Pressed by the ScreenRant host on whether or not he could “quote any line from Forever Red“, the famous crossover episode of Power Rangers Wild Force which featured the return of several previous Red Rangers, Liu laughed that he could not quite quote any line before asserting “May the Power Protect Us” and using the question as a leaping off point for further discourse.
“This is the second interview in a row that I referenced Power Rangers, because I think we were talking about toys, and I was talking about how I played a lot of Power Rangers when I was a kid,” recalled the actor. “I was a huge Power Rangers fan, so I had a lot of those toys. We were talking about the representational element of Power Rangers, right? And I was figuring out in real time, like ‘Oh, yeah!’, why Power Rangers appealed to me so much.”
“And I think it was because I always felt very much a part of that world,” he admitted. “I felt like I was always represented. You know, that was very on-the-nose representation. It was, like, ‘black [person], black [Ranger]. Yellow [person], yellow [Ranger]’. It wasn’t perfect, but it was definitely there, and it was definitely trying.”
“And then I was kind of talking about Barbie, and how Barbie, 50 years ago, even 20 years ago, looked very different than it does now,” he then claimed. “It was very strictly blonde, white. As evidenced by now with Issa [Rae] getting her doll and there being so many different types of Barbies of different shapes, colors sizes gender expressions, that now, Barbie means a great deal many things, and Ken can mean just as many things as well. And that’s really cool.”
(It should be noted that Mattel has been manufacturing black dolls, as referenced by Liu’s highlight of Rae’s doll, ever since 1968 when they introduced Barbie’s friend Christie. A proper ‘black Barbie’ would later be made available for purchase in 1980.)

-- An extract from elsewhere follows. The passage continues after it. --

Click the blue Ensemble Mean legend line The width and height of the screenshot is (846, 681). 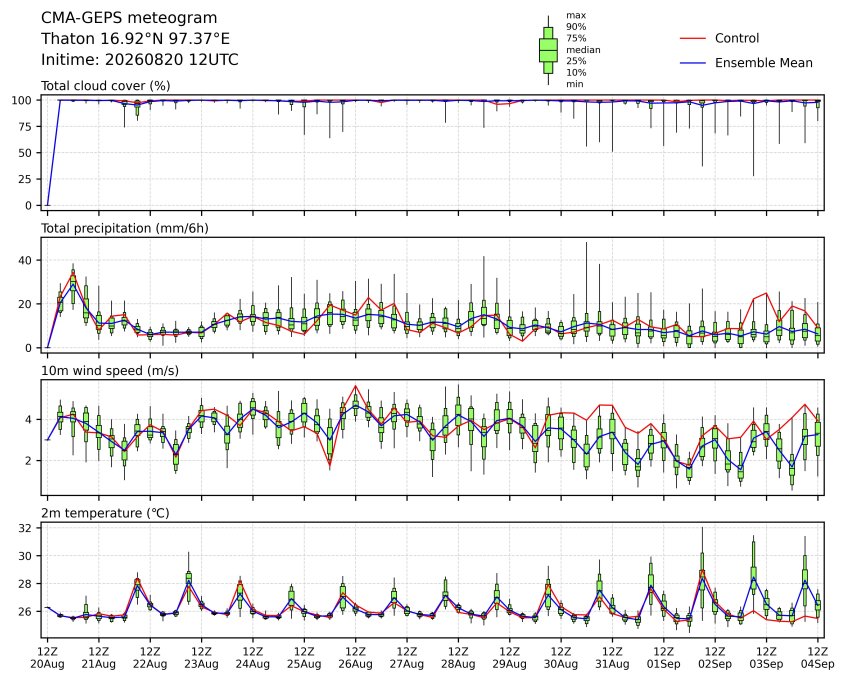point(693,63)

Their time together coming to a close, Deckelmeier ultimately asked Liu for his thoughts on what director Gerwig and star Margot Robbie “bring to this movie to take it to a whole new level of comedy and commentary”, Liu asserted, “Knowing that Greta is as just talented and intelligent of a storyteller as she is, you knew that she was going to create a story that was just really fresh and exciting and subversive and self-aware.”
“And I think Margot, who also produced the movie, just championed that so perfectly,” the Marvel actor asserted. “You have to really watch the movie to understand this, but like, it is a feat to have gotten Mattel on board with this movie. Because this movie really goes there, and it attacks all the criticisms of Barbie in the past. It joins in on the conversation, and it’s not just like a fluffy, cash-grabby, sort of like, ‘Look at us, we’re fine. Everything’s perfect.’ There are some really scathing critiques of the idea of Barbie, what Barbie has been or is. And also some really scathing critiques on Mattel as well, which I love.”

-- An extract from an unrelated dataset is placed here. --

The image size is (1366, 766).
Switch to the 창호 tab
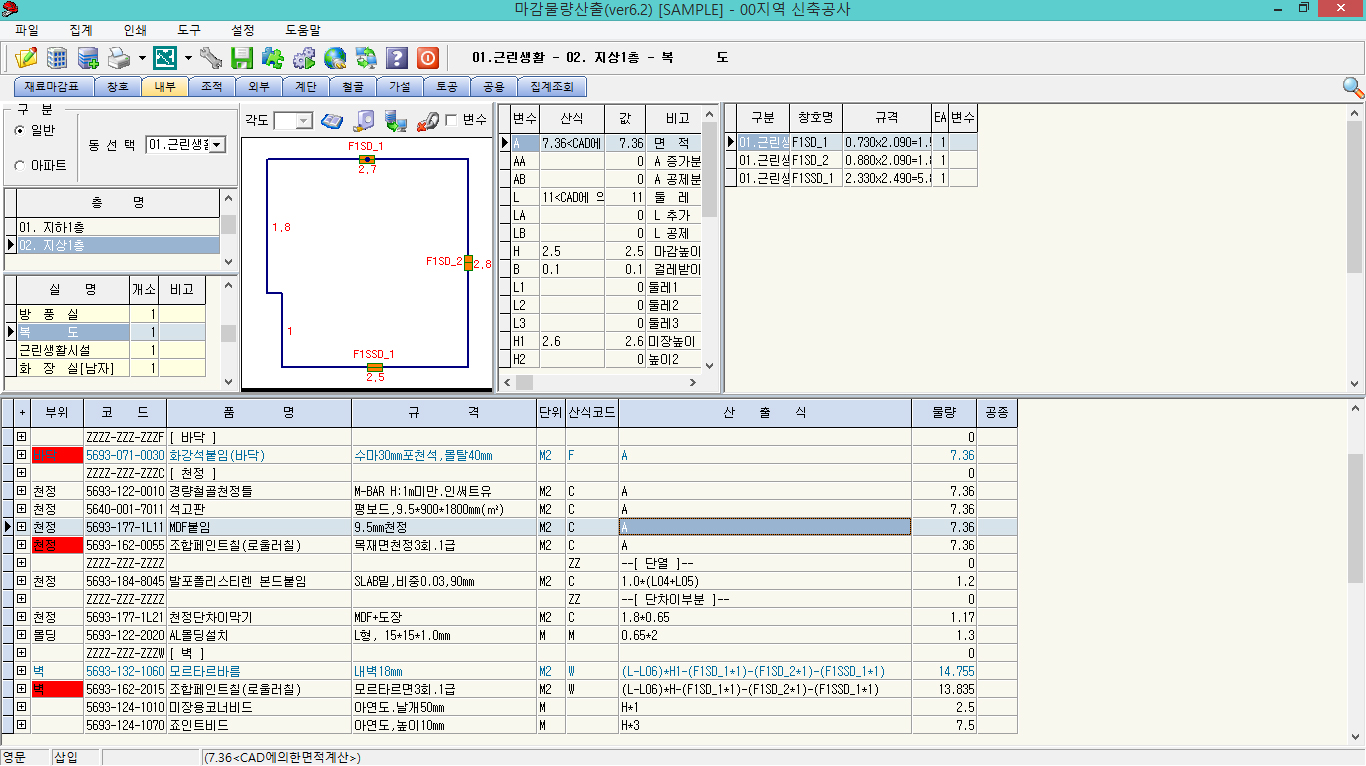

“But I think it really speaks to just how much everyone on board believed in the vision and the voice of this movie, that they were like, “No, this conversation needs to happen and Mattel needs to be in on this conversation, and we need to be a part of it,’ because that’s the only way that we can move forward,” Liu concluded. “That’s the only way that we can get the audience on board with the story that we want to tell.”
Barbie is currently set to open its packaging on July 21st.